*WHAT TO WORK ON*.
Write out again only the lines running from the one that contains "Given: Click Ready status chip for port 14002" to the end of the records below, including both the first and the last.

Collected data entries
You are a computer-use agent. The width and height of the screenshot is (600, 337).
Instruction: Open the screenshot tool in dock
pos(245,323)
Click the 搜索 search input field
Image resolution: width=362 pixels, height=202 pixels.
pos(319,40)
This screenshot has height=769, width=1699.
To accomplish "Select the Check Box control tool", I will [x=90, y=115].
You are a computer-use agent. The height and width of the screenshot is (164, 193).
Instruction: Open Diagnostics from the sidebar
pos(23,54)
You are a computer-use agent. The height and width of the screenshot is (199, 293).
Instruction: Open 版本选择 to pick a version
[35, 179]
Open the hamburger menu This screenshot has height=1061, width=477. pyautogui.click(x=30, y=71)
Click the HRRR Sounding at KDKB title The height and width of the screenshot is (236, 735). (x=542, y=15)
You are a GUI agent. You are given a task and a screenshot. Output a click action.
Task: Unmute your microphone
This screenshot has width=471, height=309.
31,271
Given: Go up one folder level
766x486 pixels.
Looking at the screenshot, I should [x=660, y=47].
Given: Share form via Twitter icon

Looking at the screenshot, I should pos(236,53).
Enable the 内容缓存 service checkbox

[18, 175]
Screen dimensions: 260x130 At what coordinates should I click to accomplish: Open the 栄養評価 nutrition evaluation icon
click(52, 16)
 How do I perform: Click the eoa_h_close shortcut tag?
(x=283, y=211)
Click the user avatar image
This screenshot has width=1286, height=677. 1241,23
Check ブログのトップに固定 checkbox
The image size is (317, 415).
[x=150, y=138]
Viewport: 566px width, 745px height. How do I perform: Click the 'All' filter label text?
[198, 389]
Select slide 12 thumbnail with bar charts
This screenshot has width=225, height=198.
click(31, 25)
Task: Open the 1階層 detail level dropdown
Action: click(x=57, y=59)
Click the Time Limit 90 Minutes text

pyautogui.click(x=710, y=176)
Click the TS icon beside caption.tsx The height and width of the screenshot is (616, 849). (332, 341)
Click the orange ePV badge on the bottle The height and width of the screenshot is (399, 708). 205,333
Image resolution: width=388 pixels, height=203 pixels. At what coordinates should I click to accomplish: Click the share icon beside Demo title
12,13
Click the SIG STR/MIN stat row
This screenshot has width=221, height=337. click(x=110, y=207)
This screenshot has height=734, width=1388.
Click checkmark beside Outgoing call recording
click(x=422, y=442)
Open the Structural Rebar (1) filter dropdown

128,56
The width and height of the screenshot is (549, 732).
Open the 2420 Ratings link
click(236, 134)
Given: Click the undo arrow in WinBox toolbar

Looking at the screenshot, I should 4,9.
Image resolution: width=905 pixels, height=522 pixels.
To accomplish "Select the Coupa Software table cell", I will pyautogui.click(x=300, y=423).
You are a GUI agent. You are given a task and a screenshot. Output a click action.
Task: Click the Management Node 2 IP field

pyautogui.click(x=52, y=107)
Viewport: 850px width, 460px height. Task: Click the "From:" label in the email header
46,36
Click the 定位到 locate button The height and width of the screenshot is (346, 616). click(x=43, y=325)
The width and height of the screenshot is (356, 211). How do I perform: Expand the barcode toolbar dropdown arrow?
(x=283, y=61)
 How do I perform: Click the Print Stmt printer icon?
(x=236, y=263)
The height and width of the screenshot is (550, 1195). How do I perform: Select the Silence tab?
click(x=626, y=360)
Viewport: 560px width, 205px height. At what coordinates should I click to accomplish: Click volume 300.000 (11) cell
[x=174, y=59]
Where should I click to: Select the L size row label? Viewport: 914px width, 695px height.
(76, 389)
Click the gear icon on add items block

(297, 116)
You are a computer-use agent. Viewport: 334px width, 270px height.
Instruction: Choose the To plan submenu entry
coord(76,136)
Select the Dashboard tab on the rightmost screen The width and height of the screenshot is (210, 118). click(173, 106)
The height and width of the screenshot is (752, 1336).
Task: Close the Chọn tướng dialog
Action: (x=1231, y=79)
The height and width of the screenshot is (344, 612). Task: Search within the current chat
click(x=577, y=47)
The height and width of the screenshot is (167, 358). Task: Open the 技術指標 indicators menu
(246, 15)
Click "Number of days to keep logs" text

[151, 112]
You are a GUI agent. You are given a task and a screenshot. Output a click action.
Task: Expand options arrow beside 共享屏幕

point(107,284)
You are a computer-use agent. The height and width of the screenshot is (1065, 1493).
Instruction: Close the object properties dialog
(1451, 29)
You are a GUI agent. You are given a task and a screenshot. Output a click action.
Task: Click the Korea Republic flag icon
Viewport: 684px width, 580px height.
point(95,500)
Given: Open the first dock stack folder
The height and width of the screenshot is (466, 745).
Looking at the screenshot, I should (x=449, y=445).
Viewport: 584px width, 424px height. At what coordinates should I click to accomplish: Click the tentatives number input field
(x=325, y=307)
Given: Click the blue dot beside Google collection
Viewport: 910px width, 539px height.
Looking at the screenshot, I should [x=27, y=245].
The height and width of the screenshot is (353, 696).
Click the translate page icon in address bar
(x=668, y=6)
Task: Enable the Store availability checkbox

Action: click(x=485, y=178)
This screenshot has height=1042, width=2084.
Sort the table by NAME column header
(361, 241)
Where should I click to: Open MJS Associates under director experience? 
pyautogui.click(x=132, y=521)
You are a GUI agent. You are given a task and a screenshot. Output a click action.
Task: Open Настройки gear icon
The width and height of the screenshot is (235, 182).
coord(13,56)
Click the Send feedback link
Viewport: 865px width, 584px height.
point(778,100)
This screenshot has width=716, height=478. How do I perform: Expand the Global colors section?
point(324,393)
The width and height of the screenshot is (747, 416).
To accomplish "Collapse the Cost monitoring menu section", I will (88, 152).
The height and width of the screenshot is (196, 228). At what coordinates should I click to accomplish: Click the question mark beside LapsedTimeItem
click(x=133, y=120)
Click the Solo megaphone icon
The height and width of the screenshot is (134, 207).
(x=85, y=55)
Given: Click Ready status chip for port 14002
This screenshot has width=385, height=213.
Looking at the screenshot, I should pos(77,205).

*SOLUTION*.
Given: Click Ready status chip for port 14002
This screenshot has width=385, height=213.
Looking at the screenshot, I should pos(77,205).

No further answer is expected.